The Sun Creeps Up and Swallows Joy

Susan Richardson

Sidewalk dwellers escape the pavement, searching for blades of coolness in the grass. They sink into mirages that ripple and shimmer with the promise of relief, but reverie is severed by the venom of the season. There is only the dense heat of its gaze, parched tongues and energy siphoned through the tops of blistering scalps. Children choke on the fumes of heatwaves. No clouds appear in a punishing sky to quench the skin of homeless families. They succumb like prisoners without eyes, breath dictated by thirst, voices pulled into the melting throat of an urban backdrop. The sun creeps up and swallows joy, hiding the incandescence of rain beneath its tongue. Hope dissolves into the teeth of summer.

Counterfeit

Susan Richardson

You take my hand and lead me into the dark, aware of my blindness and the soft texture of my heart. Your whispers of love are counterfeit, expertly crafted words that fall from your teeth with flickers of duplicity. Hungry for the incendiary quality of your mouth, I lean in to catch the embers on my tongue, swallowing the warm elixir of your lies. Your thirst for other women is something you teach me to ignore, fingers sliding like flames across my throat.

Treehouse

Cameron Gorman

were you there in the spring, in the woods underneath the rusted tub while i swung an old ax at a dead tree’s chest?

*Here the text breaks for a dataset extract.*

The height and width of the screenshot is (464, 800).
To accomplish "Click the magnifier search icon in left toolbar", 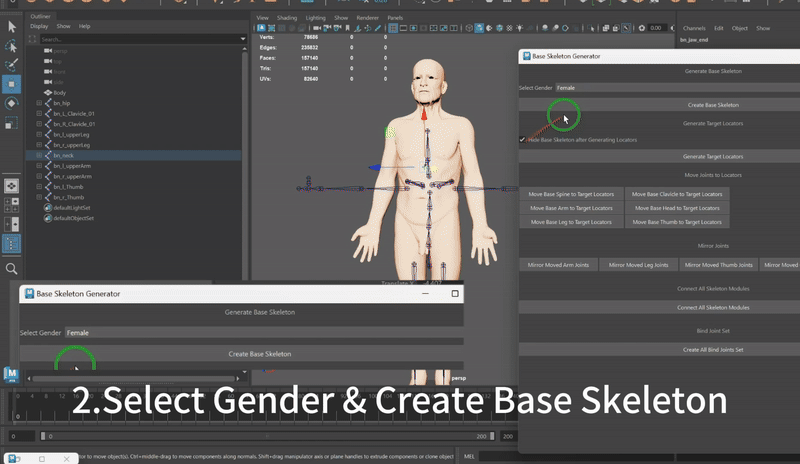I will pyautogui.click(x=11, y=269).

sure, you were already gone by then, but i could sense someone’s eyes on my back.

already in my third cycle of change, of not knowing who i was, of youthful lung destruction,

i had gotten good at knowing when someone’s eyes lingered—

(and i know you were already gone by then)

but tell me, when i was alone in the woods, arcing myself and my heart through that dulled metal,

trying to wring something through a handle and blade, trying to convince myself i was angry, angry,

under the rocks of the dry brook, inside the sand of the log-rot, behind the green-choked trees, were you watching?